__Problemi__:
#1 Riporta il brano sulla rielezione di Mattarella a partire da "Se serve ci" e proseguendo fino a "fa a Mattarella.", rinominando "Quirinale" in "Palazzo del Quirinale".
#2 Secondo il brano sulla rielezione di Mattarella, quanti voti ha ottenuto il presidente?

┌─ Testo riportato

Se serve ci sono, anche se avevo altri programmi. Parole di Sergio Mattarella, pronunciate sabato 29 gennaio ai capigruppo dei partiti che formano il governo saliti al Quirinale per chiedergli di accettare un nuovo incarico.
Così si è conclusa la settimana di passione dei 1009 grandi elettori chiamati a eleggere il presidente della Repubblica, essendo concluso il mandato affidato 7 anni fa a Mattarella.
Il presidente uscente e rientrante a furor di Parlamento (759 voti, il più alto voto dopo Pertini) è stato invitato giorno dopo giorno a dare il suo sì, dopo che nelle ultime settimane aveva spiegato in ogni modo che considerava chiusa la sua esperienza e che riteneva giusto che qualcun altro lo sostituisse.
Ma i partiti, che oggi sono inquadrati con la sola esclusione di Fratelli d’Italia nel governo condotto da Mario Draghi, non sono stati in grado di trovare un nome di un uomo o di una donna e di formare una maggioranza solida e comprensibile per la successione a Mattarella.
È stato il Parlamento, voto dopo voto, a dare indicazione che di fronte allo stallo, di fronte alle divisioni che mettevano in pericolo la stabilità del governo (una crisi avrebbe potuto creare un corto circuito tale da mettere in discussione i quasi 200 miliardi destinati dall’Unione Europea all’Italia per la ripresa), il nome di Mattarella era in grado di mantenere il difficile equilibrio odierno senza avventurarsi su strade sconosciute.

└─
┌─ Materiale fornito

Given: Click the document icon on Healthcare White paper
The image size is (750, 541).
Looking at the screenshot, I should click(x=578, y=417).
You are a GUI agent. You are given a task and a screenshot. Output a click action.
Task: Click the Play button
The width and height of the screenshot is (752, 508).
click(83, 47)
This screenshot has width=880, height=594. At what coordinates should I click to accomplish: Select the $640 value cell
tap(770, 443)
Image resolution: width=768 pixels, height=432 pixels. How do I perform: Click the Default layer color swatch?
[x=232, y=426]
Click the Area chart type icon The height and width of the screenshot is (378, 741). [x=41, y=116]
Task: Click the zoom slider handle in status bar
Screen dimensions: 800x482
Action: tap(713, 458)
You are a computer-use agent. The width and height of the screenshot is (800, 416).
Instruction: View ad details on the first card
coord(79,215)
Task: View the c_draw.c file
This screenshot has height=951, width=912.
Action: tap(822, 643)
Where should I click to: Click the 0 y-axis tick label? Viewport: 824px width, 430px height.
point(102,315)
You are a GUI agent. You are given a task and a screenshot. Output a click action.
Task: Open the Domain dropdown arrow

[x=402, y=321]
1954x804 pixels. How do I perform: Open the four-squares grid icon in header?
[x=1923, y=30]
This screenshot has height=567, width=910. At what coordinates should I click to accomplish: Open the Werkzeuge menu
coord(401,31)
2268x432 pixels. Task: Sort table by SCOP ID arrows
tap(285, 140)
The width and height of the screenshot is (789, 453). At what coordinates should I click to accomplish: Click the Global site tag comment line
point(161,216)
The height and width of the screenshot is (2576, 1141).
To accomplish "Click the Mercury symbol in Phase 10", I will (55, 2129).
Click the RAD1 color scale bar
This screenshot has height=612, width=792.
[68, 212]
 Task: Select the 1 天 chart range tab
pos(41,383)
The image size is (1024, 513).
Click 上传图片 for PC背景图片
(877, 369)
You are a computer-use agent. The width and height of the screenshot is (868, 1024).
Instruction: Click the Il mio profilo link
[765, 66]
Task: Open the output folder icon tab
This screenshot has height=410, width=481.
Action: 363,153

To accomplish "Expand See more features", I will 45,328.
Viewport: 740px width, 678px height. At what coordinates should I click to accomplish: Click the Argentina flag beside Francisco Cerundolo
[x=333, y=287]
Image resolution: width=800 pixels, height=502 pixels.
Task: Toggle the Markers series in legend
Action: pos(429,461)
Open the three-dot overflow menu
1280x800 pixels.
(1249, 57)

└─

__Risultati per esercizio__:
#1
Se serve ci sono, anche se avevo altri programmi. Parole di Sergio Mattarella, pronunciate sabato 29 gennaio ai capigruppo dei partiti che formano il governo saliti al Palazzo del Quirinale per chiedergli di accettare un nuovo incarico.
Così si è conclusa la settimana di passione dei 1009 grandi elettori chiamati a eleggere il presidente della Repubblica, essendo concluso il mandato affidato 7 anni fa a Mattarella.

#2 759 voti